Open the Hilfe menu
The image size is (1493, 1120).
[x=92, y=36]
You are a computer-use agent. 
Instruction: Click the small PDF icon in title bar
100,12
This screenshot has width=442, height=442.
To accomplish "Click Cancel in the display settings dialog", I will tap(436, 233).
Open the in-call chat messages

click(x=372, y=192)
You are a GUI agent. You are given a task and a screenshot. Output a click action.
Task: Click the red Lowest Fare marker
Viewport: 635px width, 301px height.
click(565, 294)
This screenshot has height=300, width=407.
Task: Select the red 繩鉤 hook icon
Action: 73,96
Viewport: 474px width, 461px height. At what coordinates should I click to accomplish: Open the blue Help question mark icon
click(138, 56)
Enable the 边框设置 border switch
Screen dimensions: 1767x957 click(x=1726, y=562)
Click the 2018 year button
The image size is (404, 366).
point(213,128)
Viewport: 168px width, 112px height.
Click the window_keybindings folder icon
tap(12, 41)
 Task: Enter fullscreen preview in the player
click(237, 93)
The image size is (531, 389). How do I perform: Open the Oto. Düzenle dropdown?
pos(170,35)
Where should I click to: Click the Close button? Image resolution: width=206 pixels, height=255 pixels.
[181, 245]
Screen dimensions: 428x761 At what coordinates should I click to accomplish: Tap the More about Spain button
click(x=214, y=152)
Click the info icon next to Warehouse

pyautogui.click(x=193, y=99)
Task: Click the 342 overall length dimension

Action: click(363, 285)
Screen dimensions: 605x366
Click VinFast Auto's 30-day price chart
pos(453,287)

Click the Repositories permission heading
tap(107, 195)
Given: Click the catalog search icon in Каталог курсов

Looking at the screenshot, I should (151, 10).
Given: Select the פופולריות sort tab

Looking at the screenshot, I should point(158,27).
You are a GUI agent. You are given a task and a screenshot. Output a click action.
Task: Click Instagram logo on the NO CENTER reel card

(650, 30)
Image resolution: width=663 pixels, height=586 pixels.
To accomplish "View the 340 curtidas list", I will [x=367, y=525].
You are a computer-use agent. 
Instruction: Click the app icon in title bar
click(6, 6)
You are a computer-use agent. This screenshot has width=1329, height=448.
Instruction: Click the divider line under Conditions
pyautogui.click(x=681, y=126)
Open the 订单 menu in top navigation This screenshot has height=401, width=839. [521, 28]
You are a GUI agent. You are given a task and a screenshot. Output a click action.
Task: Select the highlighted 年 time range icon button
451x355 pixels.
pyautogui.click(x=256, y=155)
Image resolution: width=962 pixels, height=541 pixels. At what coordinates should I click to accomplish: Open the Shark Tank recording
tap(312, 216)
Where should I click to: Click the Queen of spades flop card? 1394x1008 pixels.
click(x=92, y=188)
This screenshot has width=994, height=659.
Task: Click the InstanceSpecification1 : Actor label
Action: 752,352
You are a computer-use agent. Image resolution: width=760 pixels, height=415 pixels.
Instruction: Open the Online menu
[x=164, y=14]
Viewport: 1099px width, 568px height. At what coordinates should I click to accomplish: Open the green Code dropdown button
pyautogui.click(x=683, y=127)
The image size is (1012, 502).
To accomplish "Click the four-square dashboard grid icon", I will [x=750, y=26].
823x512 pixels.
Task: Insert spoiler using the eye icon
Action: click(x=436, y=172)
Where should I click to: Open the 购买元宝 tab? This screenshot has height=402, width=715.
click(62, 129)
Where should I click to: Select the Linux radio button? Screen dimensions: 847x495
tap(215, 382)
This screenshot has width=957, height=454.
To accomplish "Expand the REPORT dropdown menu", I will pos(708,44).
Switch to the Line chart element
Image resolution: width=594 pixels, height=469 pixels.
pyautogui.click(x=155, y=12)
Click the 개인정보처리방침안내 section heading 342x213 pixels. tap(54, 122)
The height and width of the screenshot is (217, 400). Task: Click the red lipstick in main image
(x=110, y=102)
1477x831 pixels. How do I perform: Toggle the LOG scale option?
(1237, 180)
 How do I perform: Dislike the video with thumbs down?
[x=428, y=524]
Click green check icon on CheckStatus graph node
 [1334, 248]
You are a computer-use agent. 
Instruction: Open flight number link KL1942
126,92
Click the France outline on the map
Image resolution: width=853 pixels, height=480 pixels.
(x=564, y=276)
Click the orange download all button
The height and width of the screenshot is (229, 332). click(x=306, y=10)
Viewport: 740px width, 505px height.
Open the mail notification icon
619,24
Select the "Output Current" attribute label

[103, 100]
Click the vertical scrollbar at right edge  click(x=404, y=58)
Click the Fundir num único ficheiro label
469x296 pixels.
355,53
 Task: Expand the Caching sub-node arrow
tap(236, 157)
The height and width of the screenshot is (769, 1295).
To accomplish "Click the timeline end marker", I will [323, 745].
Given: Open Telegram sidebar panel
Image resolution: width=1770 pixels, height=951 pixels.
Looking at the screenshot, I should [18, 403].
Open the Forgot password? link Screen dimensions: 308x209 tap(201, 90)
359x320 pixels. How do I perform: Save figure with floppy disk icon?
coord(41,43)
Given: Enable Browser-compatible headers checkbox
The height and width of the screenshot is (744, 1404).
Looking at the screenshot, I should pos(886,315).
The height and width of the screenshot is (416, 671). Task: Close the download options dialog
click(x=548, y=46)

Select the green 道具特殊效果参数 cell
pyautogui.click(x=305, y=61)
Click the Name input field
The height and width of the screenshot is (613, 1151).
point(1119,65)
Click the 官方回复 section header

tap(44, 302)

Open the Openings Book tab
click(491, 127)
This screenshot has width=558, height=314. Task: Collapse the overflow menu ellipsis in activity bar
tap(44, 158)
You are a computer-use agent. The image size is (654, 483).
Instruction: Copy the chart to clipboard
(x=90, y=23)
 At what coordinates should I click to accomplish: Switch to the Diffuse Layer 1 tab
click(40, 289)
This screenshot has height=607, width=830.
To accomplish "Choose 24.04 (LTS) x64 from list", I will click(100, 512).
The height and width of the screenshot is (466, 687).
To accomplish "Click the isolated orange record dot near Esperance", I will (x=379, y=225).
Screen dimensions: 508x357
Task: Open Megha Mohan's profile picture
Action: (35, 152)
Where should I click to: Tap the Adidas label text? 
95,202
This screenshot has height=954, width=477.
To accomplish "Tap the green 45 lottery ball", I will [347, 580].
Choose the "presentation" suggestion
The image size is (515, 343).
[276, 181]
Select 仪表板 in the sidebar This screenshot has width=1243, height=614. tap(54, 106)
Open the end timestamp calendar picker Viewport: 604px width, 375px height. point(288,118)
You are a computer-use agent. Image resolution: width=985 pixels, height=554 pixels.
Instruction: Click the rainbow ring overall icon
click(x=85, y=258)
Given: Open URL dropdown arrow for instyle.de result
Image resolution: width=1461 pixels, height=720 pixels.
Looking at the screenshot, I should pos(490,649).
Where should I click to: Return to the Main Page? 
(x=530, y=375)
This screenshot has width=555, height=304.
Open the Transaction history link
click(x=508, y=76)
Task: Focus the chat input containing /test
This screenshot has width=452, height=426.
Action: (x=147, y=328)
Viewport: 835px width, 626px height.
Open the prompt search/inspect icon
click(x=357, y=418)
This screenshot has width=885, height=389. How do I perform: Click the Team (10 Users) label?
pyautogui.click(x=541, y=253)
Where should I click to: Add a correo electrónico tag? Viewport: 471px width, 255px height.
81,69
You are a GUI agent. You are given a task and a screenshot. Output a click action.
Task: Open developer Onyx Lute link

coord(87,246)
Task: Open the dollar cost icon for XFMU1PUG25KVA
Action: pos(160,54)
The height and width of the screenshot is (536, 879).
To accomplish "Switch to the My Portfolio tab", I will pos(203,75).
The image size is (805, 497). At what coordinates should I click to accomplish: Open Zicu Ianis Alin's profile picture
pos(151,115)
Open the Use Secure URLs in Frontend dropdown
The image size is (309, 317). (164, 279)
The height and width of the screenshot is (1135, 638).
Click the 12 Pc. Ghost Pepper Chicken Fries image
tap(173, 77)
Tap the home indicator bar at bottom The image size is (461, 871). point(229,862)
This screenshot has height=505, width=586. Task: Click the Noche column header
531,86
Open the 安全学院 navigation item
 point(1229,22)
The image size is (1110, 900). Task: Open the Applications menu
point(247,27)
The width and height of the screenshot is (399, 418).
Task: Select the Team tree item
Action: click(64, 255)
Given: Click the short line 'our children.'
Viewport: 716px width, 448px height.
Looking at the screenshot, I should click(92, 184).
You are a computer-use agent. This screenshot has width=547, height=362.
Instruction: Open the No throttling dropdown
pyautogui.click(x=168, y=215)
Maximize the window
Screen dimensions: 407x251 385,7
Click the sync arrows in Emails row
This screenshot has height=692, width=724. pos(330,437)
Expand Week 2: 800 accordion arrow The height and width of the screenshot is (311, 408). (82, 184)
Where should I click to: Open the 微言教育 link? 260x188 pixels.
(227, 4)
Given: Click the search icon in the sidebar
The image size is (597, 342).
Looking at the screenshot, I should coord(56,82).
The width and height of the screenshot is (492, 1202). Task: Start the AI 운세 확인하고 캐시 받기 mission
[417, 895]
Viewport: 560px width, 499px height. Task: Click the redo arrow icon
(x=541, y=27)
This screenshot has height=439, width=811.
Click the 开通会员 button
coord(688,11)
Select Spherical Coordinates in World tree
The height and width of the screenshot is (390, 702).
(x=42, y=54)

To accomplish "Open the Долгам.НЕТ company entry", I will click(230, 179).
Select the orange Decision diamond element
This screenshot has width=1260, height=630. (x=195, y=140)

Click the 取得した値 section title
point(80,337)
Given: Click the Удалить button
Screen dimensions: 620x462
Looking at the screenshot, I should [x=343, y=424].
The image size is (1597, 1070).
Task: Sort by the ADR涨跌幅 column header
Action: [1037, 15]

= = = = =

- _Problem to solve_
Provide the count of lines holding the word "list" in these entries, and no other words.

- _The answer_
2